> _What you need to do_
1. According to the relay text, on what date was the event held?
2. Name every member of the gold-winning Thailand team in the relay text.
3. Reproduce the relay text word for word from "The men's 4" to "in heats only.".

> _Supplied text_
===============

= Athletics at the 2007 Summer Universiade – Men's 4 × 100 metres relay =

The men's 4 × 100 metres relay event at the 2007 Summer Universiade was held on 9 July.

==Medalists==
| THA Pirom Autas Wachara Sondee Sompote Suwannarangsri Sittichai Suwonprateep | RSA Hannes Dreyer Leigh Julius Hendrik Kotze Snyman Prinsloo Petrus Koekemoer* | CHN Wang Xiaoxu Zhang Peimeng Du Bing Yin Hualong |
- Athletes who participated in heats only.

===============

> _Material supplied_
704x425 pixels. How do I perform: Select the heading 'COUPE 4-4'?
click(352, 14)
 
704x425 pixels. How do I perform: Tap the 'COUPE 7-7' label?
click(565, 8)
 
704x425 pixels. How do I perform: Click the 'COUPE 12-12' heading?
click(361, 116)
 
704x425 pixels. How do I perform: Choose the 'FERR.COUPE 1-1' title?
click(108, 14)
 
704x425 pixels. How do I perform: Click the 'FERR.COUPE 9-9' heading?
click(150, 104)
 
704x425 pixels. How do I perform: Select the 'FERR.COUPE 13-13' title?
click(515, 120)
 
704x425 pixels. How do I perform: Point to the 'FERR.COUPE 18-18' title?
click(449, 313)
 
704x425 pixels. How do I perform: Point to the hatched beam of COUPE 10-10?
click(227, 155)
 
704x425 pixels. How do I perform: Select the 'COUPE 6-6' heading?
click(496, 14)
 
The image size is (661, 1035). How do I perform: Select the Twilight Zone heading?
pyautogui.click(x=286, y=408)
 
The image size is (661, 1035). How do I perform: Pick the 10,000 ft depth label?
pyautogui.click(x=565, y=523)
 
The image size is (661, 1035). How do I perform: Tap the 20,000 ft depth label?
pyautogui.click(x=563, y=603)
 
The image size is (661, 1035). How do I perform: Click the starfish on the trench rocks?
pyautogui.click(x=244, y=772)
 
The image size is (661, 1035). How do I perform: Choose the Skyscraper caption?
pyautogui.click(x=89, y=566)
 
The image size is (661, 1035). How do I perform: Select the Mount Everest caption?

===============

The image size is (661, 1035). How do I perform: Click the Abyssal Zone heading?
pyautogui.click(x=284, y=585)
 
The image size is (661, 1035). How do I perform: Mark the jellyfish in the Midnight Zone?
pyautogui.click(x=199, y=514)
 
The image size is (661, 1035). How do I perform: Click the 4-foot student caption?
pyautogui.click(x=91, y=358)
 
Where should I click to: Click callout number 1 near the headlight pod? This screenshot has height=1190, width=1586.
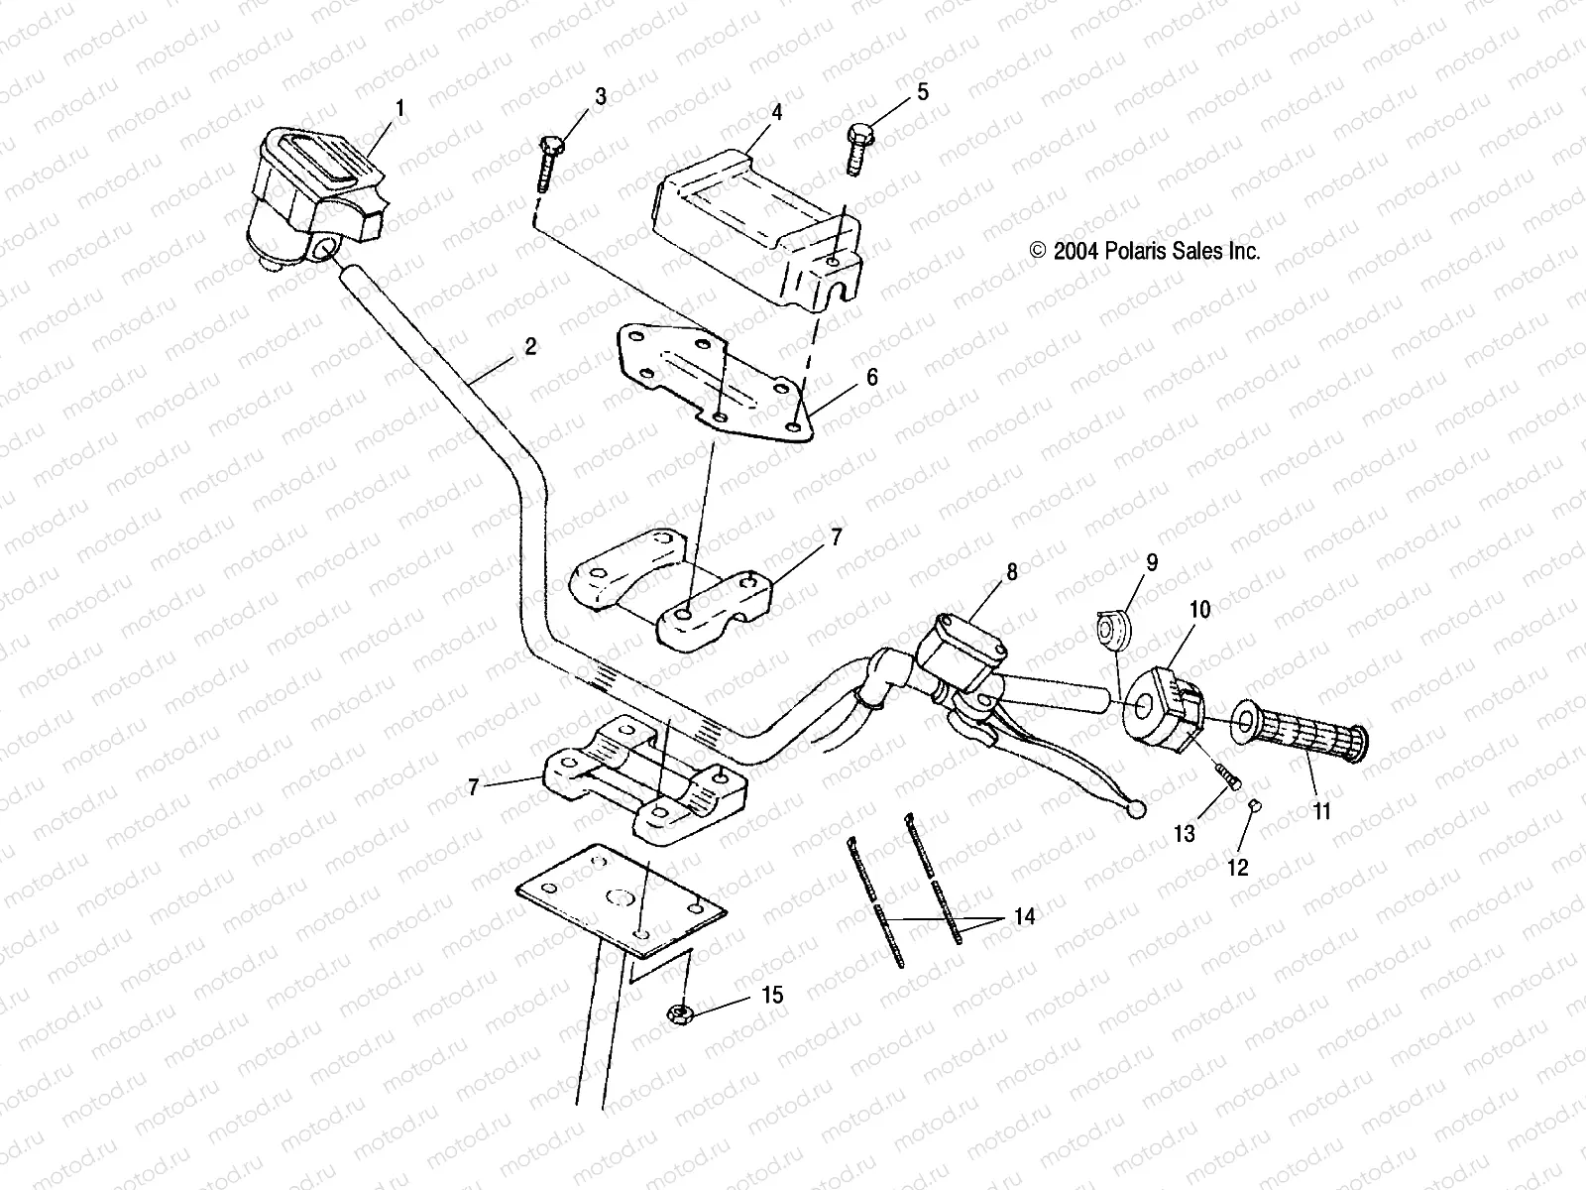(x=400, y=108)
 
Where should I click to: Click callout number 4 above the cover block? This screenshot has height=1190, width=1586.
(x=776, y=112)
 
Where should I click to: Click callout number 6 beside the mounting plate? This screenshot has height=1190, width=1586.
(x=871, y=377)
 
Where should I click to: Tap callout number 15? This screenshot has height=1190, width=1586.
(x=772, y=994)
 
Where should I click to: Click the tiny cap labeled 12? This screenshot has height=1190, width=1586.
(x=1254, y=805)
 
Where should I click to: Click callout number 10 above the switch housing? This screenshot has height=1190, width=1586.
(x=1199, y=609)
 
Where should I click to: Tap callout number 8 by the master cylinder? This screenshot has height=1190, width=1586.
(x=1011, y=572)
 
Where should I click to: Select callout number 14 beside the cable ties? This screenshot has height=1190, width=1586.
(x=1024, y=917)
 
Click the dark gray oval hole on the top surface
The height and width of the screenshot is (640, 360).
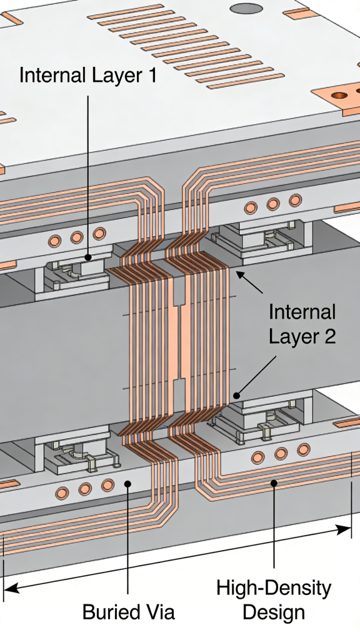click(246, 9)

===============

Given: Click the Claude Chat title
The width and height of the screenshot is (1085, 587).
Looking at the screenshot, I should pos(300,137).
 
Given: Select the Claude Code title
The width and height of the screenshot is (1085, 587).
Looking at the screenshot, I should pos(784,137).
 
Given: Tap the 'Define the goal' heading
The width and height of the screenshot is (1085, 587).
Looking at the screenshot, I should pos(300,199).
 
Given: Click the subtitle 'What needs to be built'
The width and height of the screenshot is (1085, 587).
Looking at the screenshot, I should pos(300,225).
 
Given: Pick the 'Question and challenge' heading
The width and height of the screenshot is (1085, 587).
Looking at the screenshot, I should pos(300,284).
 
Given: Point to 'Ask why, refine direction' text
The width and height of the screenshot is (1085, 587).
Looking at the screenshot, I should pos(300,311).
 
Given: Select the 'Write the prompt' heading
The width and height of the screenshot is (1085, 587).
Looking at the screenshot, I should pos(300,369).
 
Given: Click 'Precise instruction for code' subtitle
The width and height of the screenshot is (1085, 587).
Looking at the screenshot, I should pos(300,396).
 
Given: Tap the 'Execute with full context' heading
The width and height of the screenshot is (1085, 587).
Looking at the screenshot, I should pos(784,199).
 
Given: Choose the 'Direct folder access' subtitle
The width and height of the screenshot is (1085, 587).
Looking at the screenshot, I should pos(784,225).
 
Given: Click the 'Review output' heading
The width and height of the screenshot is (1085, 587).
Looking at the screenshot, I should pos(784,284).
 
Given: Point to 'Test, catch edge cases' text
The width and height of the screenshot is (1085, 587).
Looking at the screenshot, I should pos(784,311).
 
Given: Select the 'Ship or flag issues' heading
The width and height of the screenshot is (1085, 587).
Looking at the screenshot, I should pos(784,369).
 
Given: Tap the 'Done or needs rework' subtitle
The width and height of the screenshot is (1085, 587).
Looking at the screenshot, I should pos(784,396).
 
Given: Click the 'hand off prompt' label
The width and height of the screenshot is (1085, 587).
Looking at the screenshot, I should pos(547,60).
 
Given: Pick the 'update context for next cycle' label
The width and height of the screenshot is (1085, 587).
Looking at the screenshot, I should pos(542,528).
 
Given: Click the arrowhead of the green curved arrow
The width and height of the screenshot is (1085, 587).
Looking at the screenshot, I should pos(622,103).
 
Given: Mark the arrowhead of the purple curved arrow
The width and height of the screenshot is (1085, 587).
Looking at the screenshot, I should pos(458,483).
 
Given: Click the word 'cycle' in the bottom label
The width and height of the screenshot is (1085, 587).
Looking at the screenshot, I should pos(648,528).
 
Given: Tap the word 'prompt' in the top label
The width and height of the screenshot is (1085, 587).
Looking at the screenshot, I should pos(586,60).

===============

> _Results for each task_
1. 9 July

2. Pirom Autas, Wachara Sondee, Sompote Suwannarangsri, Sittichai Suwonprateep

3.
The men's 4 × 100 metres relay event at the 2007 Summer Universiade was held on 9 July.

==Medalists==
| THA Pirom Autas Wachara Sondee Sompote Suwannarangsri Sittichai Suwonprateep | RSA Hannes Dreyer Leigh Julius Hendrik Kotze Snyman Prinsloo Petrus Koekemoer* | CHN Wang Xiaoxu Zhang Peimeng Du Bing Yin Hualong |
- Athletes who participated in heats only.